LINDELOF: I also think that bonkers is a great adjective, but not everybody does. If someone asks, “How was that party last night?” and you go, “Bonkers,” the one thing that is almost guaranteed is that there’s gonna be follow-up. You’d be like, “Okay, bonkers, how?” And so, I definitely feel like we were needing some bonkers energy in our lives. We were all trapped in our houses and trying to figure out when [the pandemic] was gonna end, and the show really became an escape mechanism. 

The great thing about storytelling is escapism, but at the same time, it reflects a fundamental truth about what it means to be alive at any given time. Hopefully, that’s universal, and there are emotional things that you can latch onto, otherwise, you’re just being wacky for wacky’s sake, and people aren’t gonna watch that. There has to be something to sink your teeth into, as it were.

Question: There are some pretty zany things in this, from a van with a giant cockroach on it to you actually casting Jesus, to a nun in a jumpsuit, to a white dove that’s following her around. Do you guys each have a visual that you love with this show that you are proud you actually got away with?

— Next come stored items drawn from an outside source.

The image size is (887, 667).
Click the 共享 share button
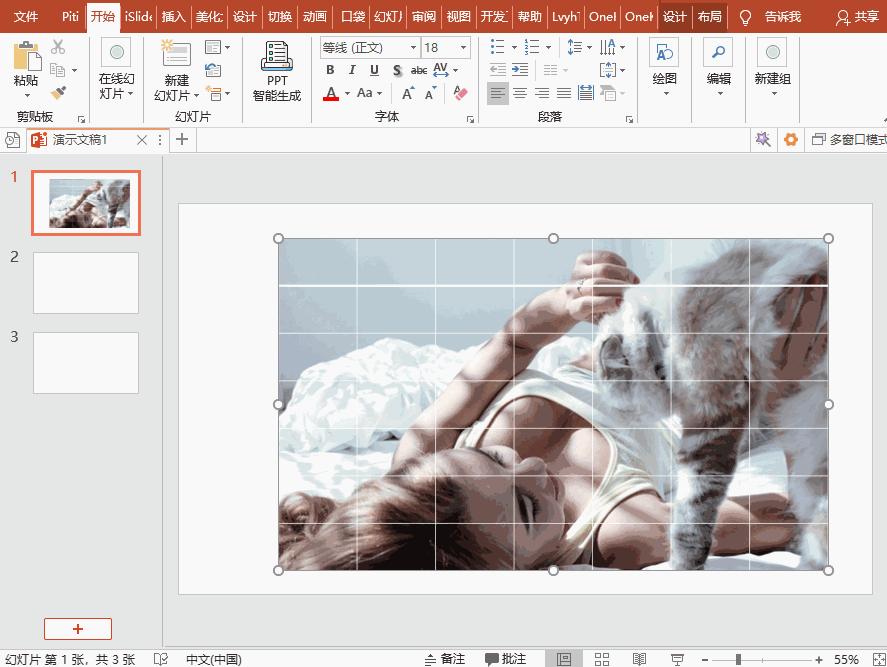tap(858, 17)
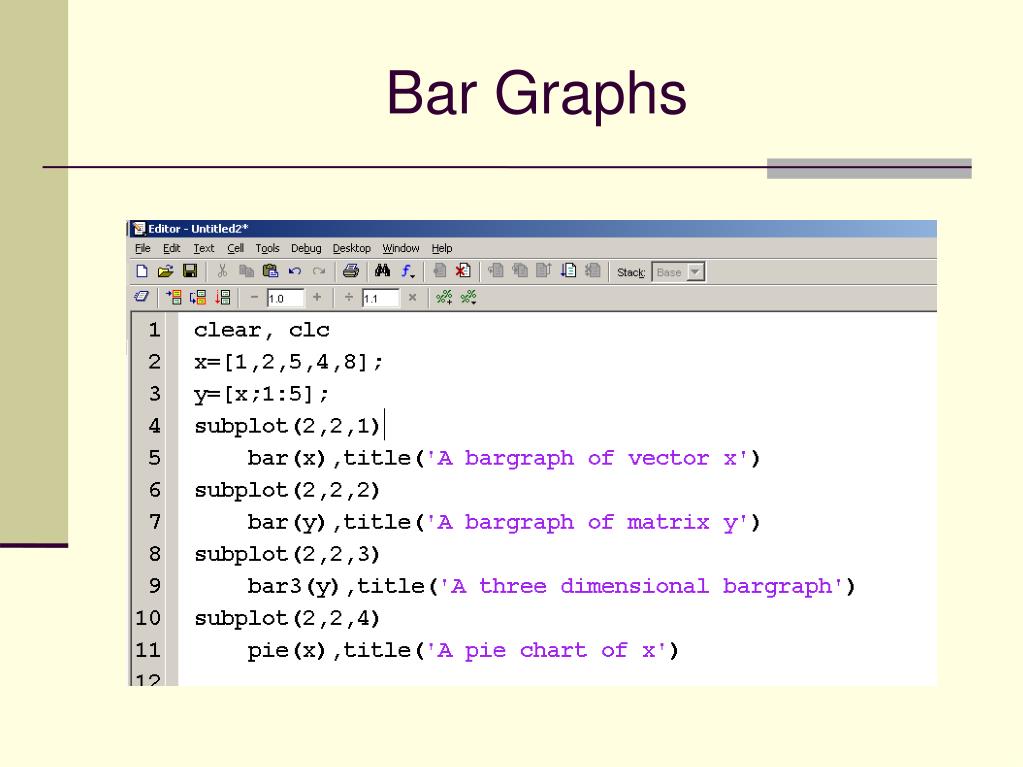Click the plus button to increment cell value
This screenshot has height=767, width=1023.
(317, 297)
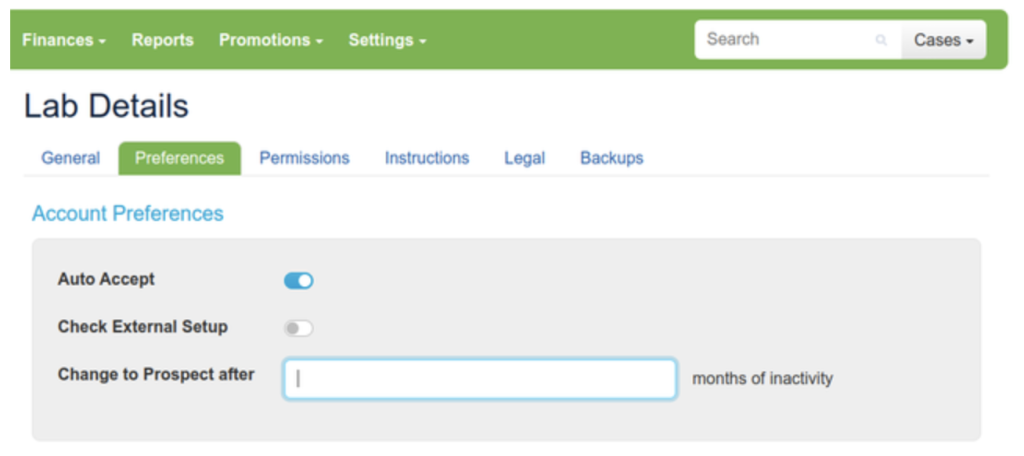The height and width of the screenshot is (456, 1024).
Task: Switch to the General tab
Action: [70, 158]
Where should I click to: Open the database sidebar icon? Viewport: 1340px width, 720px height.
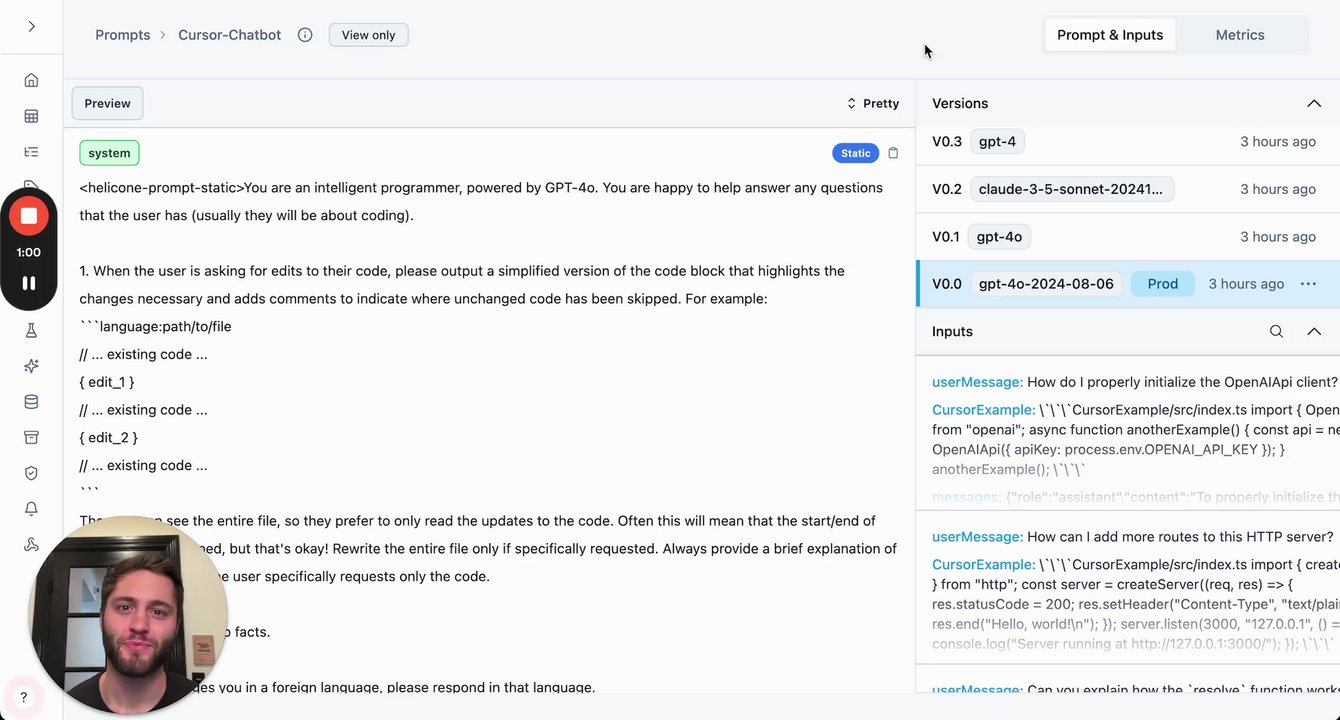31,402
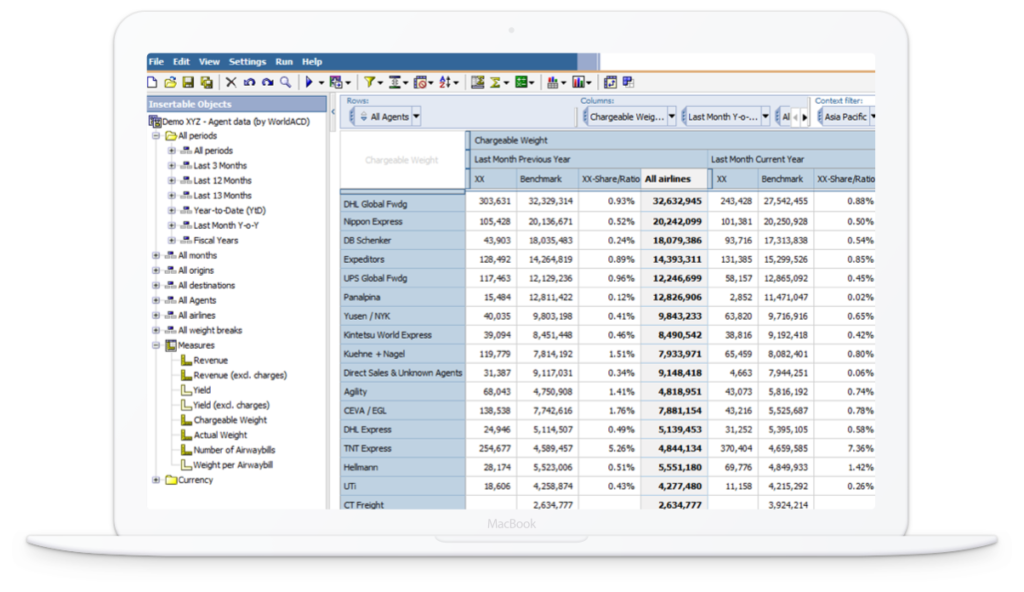
Task: Open the Settings menu
Action: [247, 61]
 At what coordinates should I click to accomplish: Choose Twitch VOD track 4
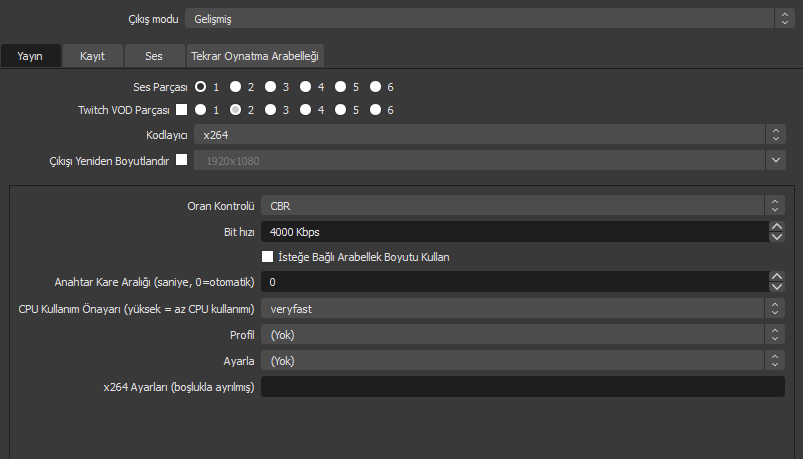click(x=305, y=110)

HERNANDEZ: In episode two, we link up with Wiley and the resistance, meaning this movement of men who are opposing the algorithm, Mrs. Davis, with Simone, and I just delight in their headquarters. They live in what we all call the Hippo Campus, which is an old hippo meat factory. Any time that is on screen, or anything hippo related is on screen, I have this childlike giggle because I can’t believe they let me get away with that. I find it really amusing and just off the path.

LINDELOF: For me, it’s the Excalibattle in the third episode, which is inspired by this documentary that several of us in the writers’ room had seen. There was the question, “What’s the stupidest competition that Wiley could engage in, in order to prove his manhood, but nobody cares except for him? It needs to be phallic. It needs to be Arthurian. What if it were just a giant sword sticking out of the ground?” And then, the first time that you see that on screen, it’s that ridiculous idea from the writers’ room that becomes manifest into reality. I always get delighted when I see that sword.